I went in to the appointment scheduling desk and told them I needed to make an appointment. When the receptionist asked what for, I couldn’t say the word mammogram out loud. I whispered it, as if whispering it, would make it sound better.
I felt crazy handing her my prescription for the mass in my right breast. I felt like I was waiting for her to look at me in horror, and I imagined what she might say, “But you’re so young, how can you have a mass? How can you have cancer? Did you not to your breast exam?”
Of course she didn’t say any of those things, and instead gave me the first available appointment. This was Friday and they couldn’t see me until the following Tuesday. How they can make someone wait the whole weekend is beyond me! I wanted to yell, “Don’t you see I have a mass? I want it looked at now!”, but I refrained from making a scene, took the appointment card, and left.
So I began the waiting game. I spent the weekend trying to ignore the mass. That didn’t last long, and so I began talking myself off the ledge. It’s just a tissue lump, it’s just confirmation that I have a thyroid problem, it’s benign, etc…. anything I could do to NOT let myself think it was cancerous.

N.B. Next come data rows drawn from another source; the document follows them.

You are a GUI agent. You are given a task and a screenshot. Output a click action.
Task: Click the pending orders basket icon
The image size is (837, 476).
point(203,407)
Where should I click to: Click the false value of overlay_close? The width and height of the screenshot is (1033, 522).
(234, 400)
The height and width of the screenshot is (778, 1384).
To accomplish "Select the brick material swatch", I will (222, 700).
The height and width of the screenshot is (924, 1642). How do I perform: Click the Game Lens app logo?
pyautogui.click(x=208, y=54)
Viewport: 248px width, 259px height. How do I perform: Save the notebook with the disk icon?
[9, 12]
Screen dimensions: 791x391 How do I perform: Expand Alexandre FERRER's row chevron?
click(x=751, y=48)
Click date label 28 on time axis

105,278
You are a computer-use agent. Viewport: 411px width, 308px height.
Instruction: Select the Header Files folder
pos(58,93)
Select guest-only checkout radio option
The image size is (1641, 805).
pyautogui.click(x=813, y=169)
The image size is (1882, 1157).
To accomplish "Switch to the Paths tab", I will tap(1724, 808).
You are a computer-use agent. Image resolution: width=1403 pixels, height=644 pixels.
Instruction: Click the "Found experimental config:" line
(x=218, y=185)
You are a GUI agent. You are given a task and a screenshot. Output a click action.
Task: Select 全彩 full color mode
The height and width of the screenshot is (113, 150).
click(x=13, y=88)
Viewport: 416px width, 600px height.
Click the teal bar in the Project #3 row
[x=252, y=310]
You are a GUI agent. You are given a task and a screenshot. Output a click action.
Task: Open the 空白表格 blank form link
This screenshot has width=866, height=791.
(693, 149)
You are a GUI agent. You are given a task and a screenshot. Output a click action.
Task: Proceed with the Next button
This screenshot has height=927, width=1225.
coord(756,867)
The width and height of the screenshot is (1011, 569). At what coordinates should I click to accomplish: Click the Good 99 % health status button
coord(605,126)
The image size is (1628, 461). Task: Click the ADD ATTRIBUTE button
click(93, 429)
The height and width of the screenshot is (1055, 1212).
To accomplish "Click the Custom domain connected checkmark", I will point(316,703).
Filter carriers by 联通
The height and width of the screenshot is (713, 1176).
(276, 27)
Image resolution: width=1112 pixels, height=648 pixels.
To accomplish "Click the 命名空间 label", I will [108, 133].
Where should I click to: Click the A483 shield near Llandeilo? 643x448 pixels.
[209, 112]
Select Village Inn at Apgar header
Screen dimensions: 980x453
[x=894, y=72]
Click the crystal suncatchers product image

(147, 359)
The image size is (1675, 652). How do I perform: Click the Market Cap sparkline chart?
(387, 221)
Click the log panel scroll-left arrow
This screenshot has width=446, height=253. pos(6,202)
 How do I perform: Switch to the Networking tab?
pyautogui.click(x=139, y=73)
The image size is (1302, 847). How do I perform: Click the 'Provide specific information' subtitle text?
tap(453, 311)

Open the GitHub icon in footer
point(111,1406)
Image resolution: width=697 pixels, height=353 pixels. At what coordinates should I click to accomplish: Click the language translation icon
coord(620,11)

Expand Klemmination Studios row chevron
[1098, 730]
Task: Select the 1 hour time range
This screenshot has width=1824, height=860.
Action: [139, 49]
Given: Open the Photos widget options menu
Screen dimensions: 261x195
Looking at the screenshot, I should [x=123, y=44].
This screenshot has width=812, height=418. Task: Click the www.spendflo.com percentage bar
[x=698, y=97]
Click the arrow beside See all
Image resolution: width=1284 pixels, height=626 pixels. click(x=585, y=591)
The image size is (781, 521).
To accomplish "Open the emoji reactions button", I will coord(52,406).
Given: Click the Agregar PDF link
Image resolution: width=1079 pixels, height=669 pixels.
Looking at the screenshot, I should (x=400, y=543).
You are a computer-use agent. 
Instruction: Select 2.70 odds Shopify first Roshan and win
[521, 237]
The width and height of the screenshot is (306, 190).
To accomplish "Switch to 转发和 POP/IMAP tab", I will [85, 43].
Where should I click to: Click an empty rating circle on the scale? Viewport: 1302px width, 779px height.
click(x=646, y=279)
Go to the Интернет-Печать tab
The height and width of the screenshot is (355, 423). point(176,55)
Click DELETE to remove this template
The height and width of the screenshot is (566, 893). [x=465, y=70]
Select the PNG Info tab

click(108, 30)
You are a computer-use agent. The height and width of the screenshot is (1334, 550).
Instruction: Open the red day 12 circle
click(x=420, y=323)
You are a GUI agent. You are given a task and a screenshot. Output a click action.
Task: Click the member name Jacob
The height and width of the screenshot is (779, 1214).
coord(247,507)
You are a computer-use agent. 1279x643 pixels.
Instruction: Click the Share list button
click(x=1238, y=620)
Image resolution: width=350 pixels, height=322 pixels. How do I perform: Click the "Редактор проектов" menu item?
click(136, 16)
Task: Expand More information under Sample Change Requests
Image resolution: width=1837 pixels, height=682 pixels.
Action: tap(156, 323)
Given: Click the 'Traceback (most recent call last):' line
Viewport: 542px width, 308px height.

Then, I began thinking about the biopsy, and how they may just remove the lump. I started to worry because I had heard that after lump removals, you can’t lift your arm for a few days and my husband was getting ready to leave for a business trip. How would I manage? Had I bought the trip insurance they offered me, in case he had to cancel his trip or would we end up having to front the cost of the whole trip?
My scenarios stopped there, because the idea that it was the C-word, and I could lose my hair or leave my kids without a mother was not something that I was willing to even consider. I would deal with that if and when it ever got to that point.
Right then, it was just a lump of tissue. And if my brain wasn’t racing enough, I even began to think, “Well what if it’s nothing? Are you just waiting for it to be something? How do I move on from this if they tell you everything is fine and send you home?” I just had to stay calm and push it out of my head until Tuesday.
In an attempt to ignore the mass, I began to battle with my anger. I had to fight my temptation to ignore prayer and to cut myself off from God. I could blame Him. It would be easy, but was it going to help?
I thought I’d try shopping, figured I’d buy whatever I wanted to make myself feel better. After all, if I was dying I wouldn’t need money. But if it was benign, how was I going to rationalize the spending?
I went to Mass that following Sunday and the priest was reminding us how the Year of Faith had just ended. Really? Seriously? We’re gonna talk about that again? I was done with the Year of Faith!
The house we were renting got foreclosed on during that Year of Faith, we lived with my in-laws all summer while waiting on a job so we could move home, I was faithful, I stayed the course, and now what?
The encore to the Year of Faith is A MASS! Then if it couldn’t get better, my parish priest tells the parish that they’ve decided to put the Year of Faith into action and so they’ve claimed the theme for the upcoming year, for our parish as Duc In Altum,“Go out into the deep.” Really, go out into the deep!!!! No thanks, I’m good, check please!
Again the attempt to talk myself off the ledge: I realized if there’s any way I’m going to get through this, it was to turn to God, cling to Him and wait out the storm. I was just hoping my umbrella would open this time!